Sample design and coverage
BDHS 2022 used a multistage cluster sampling design. It created a sampling frame based on Bangladesh’s 2011 housing and population census. This sample frame contained a list of enumeration areas (EA). Households were chosen from the EA in two stages, and data were collected during household visits [9].
For BDHS 2022, 675 EAs were chosen, comprising 425 from rural and 250 from urban areas [10,20]. A higher number of EAs were selected from rural regions to align with the country’s population distribution. Approximately 30 households were randomly selected from each EA in the second stage. One-third of the households were eligible for blood pressure and blood sugar measurements. These ensured the representativeness of the samples to ensure reliable estimates of demographic and health indicators. The age eligibility for BDHS 2022 hypertension and diabetes modules was 18. The response rate for the survey was 98%. Detailed information on both BDHS, including survey designs, methodologies, sample size estimations, questionnaires, and results, can be found online [9].
Outcome variables
The outcome variables of the present study were hypertension and diabetes.

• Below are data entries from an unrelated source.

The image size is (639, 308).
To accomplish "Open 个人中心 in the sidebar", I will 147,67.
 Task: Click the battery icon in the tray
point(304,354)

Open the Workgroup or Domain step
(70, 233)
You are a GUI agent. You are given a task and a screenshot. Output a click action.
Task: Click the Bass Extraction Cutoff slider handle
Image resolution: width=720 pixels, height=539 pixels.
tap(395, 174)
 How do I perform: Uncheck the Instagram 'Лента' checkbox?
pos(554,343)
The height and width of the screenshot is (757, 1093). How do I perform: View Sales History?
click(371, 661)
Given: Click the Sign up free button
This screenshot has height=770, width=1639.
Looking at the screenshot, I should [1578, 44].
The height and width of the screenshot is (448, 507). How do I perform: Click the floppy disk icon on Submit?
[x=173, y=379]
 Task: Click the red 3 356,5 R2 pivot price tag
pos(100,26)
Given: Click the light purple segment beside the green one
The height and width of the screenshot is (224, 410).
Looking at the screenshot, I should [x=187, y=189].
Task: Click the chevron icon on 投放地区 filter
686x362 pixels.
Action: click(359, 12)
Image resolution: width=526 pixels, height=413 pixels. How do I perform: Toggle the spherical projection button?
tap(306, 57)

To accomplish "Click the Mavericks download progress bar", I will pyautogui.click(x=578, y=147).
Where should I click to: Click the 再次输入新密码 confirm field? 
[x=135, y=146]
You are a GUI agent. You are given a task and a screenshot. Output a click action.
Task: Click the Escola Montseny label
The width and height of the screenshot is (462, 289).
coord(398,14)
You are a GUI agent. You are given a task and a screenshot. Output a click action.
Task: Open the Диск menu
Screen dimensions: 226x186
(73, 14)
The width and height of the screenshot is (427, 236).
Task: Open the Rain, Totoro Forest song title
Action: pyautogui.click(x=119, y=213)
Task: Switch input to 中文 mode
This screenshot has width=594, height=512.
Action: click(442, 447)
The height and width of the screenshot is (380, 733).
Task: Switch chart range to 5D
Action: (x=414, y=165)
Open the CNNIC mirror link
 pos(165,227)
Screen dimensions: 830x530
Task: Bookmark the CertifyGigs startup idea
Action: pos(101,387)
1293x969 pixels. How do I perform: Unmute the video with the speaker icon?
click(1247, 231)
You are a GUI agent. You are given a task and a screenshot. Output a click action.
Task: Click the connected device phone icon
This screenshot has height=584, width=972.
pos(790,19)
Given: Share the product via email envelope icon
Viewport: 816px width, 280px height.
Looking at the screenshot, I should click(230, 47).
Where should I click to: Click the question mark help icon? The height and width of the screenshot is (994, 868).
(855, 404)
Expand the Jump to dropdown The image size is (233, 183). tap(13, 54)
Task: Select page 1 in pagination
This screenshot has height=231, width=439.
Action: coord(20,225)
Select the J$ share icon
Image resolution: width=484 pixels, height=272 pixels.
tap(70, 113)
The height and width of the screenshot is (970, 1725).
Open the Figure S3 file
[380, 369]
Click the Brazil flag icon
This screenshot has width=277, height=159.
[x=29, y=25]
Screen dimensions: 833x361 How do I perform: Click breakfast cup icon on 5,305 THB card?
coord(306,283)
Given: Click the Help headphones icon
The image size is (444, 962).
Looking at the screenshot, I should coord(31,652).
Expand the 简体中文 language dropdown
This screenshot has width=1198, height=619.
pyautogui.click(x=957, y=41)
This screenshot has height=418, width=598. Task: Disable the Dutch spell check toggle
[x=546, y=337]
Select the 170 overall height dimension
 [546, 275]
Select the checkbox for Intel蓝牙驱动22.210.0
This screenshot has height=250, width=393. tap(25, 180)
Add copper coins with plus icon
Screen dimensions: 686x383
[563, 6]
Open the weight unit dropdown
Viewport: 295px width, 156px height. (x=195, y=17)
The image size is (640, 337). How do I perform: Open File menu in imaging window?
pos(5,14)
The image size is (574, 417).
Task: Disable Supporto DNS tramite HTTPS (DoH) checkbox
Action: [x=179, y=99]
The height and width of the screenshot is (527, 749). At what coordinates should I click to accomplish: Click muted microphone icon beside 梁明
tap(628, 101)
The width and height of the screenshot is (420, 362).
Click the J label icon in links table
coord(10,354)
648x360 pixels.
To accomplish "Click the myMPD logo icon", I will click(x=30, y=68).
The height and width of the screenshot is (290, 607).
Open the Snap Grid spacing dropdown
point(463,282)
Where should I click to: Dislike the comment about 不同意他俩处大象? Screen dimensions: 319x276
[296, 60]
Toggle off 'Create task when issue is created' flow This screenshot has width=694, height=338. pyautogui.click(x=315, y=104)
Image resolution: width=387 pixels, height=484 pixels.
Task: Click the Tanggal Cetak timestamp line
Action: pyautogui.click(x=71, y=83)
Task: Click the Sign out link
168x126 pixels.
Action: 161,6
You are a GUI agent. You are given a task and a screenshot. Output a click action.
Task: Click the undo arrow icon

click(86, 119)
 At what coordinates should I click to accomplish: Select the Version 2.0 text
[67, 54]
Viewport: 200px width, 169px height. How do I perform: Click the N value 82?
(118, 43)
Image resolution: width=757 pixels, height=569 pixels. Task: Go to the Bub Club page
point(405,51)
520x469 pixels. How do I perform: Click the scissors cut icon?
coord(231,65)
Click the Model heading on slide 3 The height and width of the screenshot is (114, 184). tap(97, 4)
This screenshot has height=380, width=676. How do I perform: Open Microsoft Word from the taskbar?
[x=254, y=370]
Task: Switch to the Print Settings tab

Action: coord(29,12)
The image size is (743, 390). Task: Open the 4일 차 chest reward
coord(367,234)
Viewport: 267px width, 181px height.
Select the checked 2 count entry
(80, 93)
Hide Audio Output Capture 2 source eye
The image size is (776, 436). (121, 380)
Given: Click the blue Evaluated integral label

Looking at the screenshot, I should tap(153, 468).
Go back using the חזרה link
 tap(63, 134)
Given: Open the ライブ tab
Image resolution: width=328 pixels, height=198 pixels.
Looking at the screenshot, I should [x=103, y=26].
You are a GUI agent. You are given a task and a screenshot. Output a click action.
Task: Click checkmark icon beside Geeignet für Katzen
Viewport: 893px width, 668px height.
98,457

Hypertension: This study considered a person hypertensive if s/he met at least one of these three characteristics: systolic blood pressure (SBP) of 140 mmHg or above, diastolic blood pressure (DBP) of 90 mmHg or above, and the participant was getting any hypertensive medication. LIFE SOURCE UA-767 Plus monitors recorded the blood pressure (BP). Three measurements were done with ten minutes of interval between each measurement. Other data were collected during the interval. The mean of the last two BP measurements was used to mark the final BP [9].
Diabetes: A person was diabetic if s/he had a fasting plasma glucose of 7.0 mmol/l (or above) or was taking blood sugar-lowering medications. The HemoCue 201 + blood analyzer was used to record the glucose [9].
Potential factors
Based on scientific plausibility, literature search, and data structure, this study investigated the following variables as potential features associated with the outcomes: age, sex, education level, household wealth quintile, overweight/obesity, and rural-urban place and division of residence. Since diabetes and hypertension have a bidirectional association (i.e., they can increase the risk of one another) [21–23], we investigated hypertension as a risk factor for diabetes and diabetes as a risk factor for hypertension. Multiple demographic and socioeconomic variables were included to minimize potential confounding of associations among predictors and outcomes. The bidirectional inclusion of diabetes and hypertension also helped control for mutual confounding effects.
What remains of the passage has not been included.